趁这股难受劲儿还没恶化,梅满忍痛递出瓶子:“给。”
谢序下意识要接:“这是——”
“秋师兄给的,养灵大补丹。”
谢序忽然收手:“多谢秋师兄的好意,但不必了。”
他缩得突然,而梅满已经松开手了,瓶子掉落在地,砸出清脆声响。
“你干什么啊!”她还记挂着那个漂亮瓶子,唯恐它摔碎了,忙躬身去捡。
谢序也反应过来:“抱歉,我不是故意的,我还以为——”
梅满仔细检查着瓶子,确定没摔成怎么样,才勉强放心。
听他说了半截话就再没吱声,她猛地靠近几步,恼看向他:“以为什么?!”
她靠近得突然,谢序猝不及防就与她视线相接。
那双眼眸恼瞪着他,接近琥珀色,但蒙了层淡淡的烟灰色,不显得那么清透明净,反而像是燃烧着的野草,既亮,又沉着股蛮生蛮长的莽劲儿。
心脏的跳动惯常失稳,他喉咙有些发涩,别开视线说:“我以为,这是你——”
梅满又逼近一步,审犯人一样逼问他:“是我什么?”
他却不作声了,眉眼间的情绪实在捉摸不透。
“没什么,”他别开视线,木讷得像尊雕像,“无功不受禄,他已经让我进了这仙府,我再受不起这般贵重的礼物。

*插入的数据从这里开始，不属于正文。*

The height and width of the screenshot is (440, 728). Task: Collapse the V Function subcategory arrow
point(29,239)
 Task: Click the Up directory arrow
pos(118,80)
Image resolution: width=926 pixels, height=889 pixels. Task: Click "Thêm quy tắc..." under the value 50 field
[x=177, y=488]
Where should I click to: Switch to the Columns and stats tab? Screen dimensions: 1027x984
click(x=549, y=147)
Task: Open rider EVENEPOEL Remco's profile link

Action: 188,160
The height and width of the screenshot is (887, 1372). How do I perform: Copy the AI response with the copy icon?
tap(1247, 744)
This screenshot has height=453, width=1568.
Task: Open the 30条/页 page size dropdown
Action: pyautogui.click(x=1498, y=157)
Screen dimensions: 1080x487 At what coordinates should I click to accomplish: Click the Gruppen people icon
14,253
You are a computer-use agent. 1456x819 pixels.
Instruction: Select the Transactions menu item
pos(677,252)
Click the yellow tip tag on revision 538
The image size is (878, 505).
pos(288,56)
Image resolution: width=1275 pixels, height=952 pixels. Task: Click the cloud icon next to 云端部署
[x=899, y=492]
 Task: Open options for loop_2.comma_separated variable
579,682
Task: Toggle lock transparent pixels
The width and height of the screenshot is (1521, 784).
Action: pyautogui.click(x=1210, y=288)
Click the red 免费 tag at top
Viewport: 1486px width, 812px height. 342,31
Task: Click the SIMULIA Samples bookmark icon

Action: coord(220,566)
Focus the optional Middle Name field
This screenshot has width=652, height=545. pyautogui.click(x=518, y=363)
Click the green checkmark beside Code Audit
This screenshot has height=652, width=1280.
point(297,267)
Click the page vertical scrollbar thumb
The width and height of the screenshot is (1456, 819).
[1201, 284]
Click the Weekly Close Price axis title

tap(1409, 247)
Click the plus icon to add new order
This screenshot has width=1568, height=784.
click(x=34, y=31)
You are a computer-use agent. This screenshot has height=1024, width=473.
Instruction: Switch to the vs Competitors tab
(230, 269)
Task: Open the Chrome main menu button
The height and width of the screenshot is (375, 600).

”
真是个不识相的傻子!!
这样好的东西,竟然不收?
梅满不清楚他为何不肯收,那瓶药像一团烈火,烫得她手掌疼,更叫她恼恨。
恨她得不到的东西,姓秋的却能像草一样轻易送出去。
恼他这样淡然,理所应当地说出“无功不受禄”这样的话,好似他多清高,衬得她像个觊觎别人宝贝的小人。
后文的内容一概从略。